● TASK
A faithful copy of all the records is needed, with the pictures omitted.

● SUPPLIED ENTRIES
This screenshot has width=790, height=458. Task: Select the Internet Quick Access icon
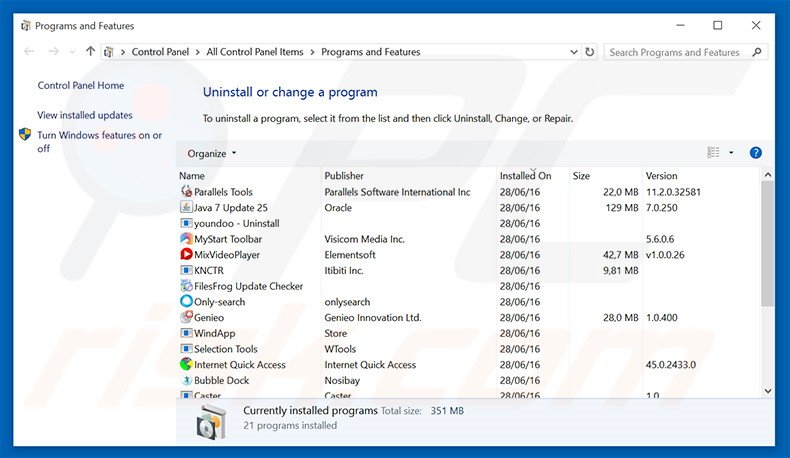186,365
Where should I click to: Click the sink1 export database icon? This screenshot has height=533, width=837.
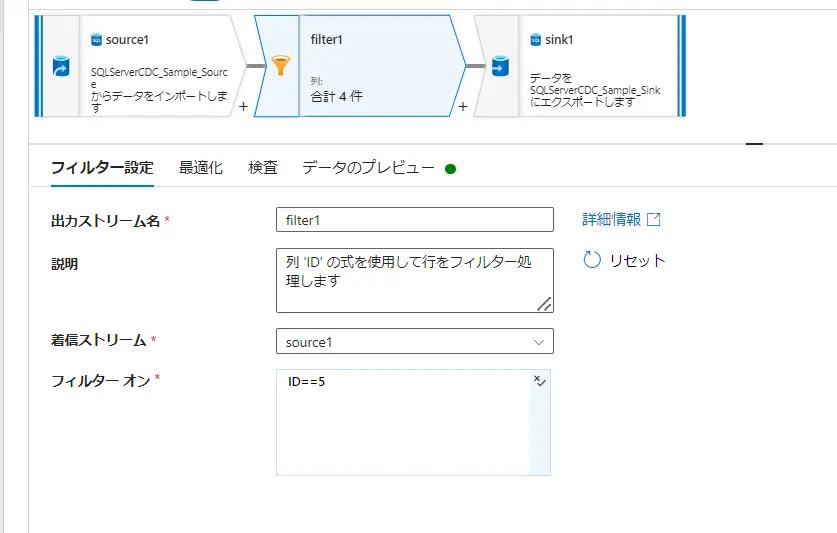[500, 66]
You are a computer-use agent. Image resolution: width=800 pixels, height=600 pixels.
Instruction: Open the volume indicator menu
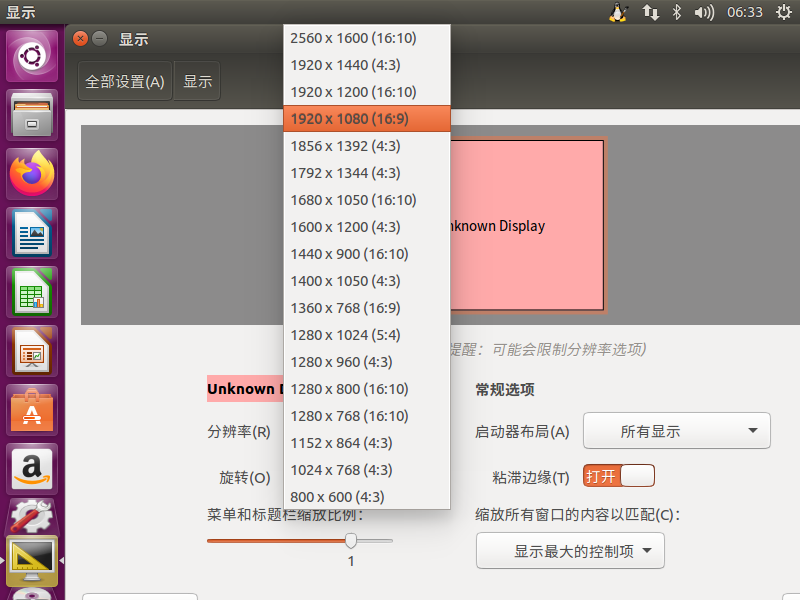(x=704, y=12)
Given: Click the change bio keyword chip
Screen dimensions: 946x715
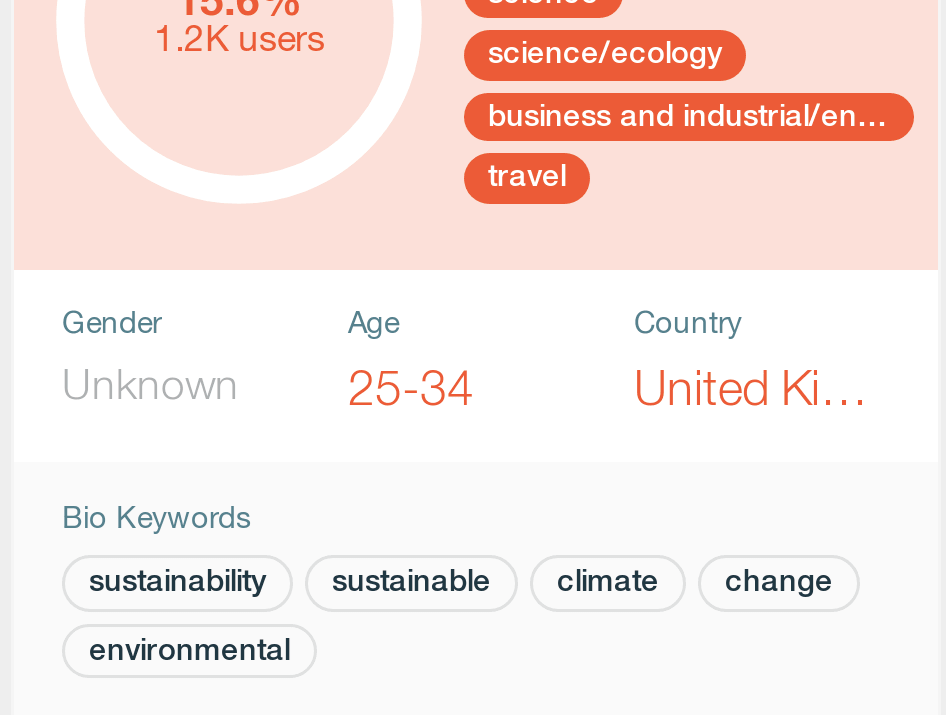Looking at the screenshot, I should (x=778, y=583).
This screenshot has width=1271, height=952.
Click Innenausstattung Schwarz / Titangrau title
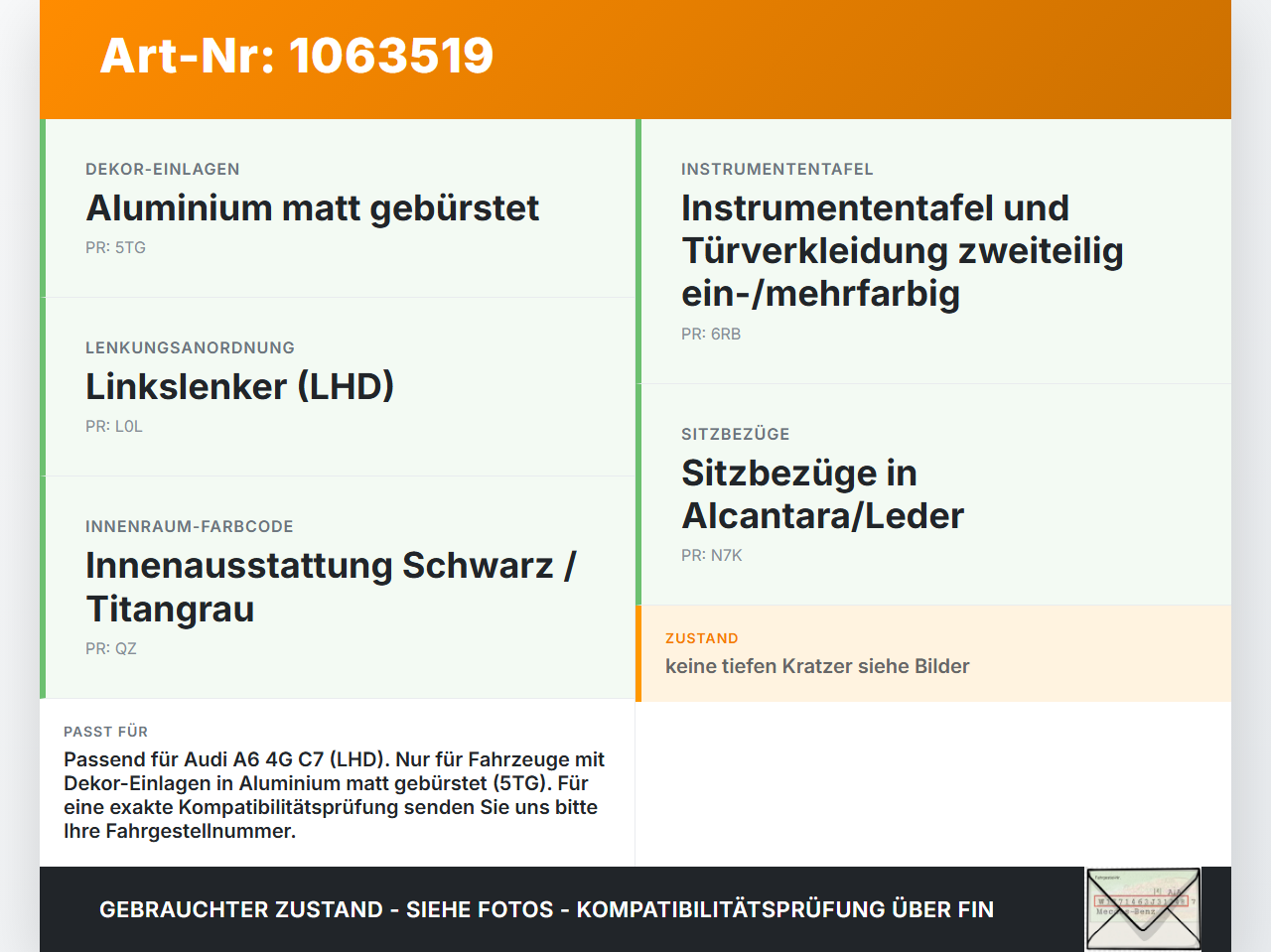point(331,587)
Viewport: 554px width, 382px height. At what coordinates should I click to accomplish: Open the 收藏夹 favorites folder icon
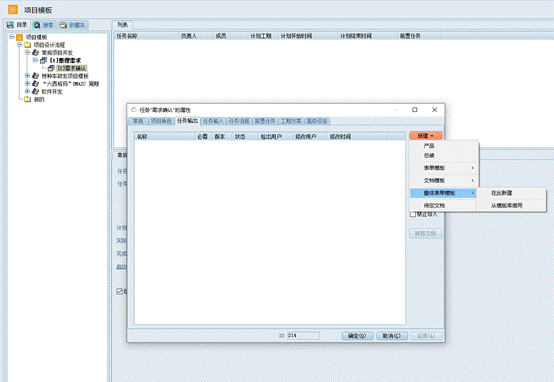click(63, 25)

● SOLUTION TO THIS PROBLEM
This screenshot has width=790, height=458. Task: Select the Internet Quick Access icon
186,365
Where should I click to: Click the sink1 export database icon? This screenshot has height=533, width=837.
[500, 66]
You are a computer-use agent. Image resolution: width=800 pixels, height=600 pixels.
Instruction: Open the volume indicator menu
(x=704, y=12)
Given: Click the change bio keyword chip
Screen dimensions: 946x715
Looking at the screenshot, I should (x=778, y=583).
This screenshot has width=1271, height=952.
Click Innenausstattung Schwarz / Titangrau title
point(331,587)
Viewport: 554px width, 382px height. At what coordinates should I click to accomplish: Open the 收藏夹 favorites folder icon
click(63, 25)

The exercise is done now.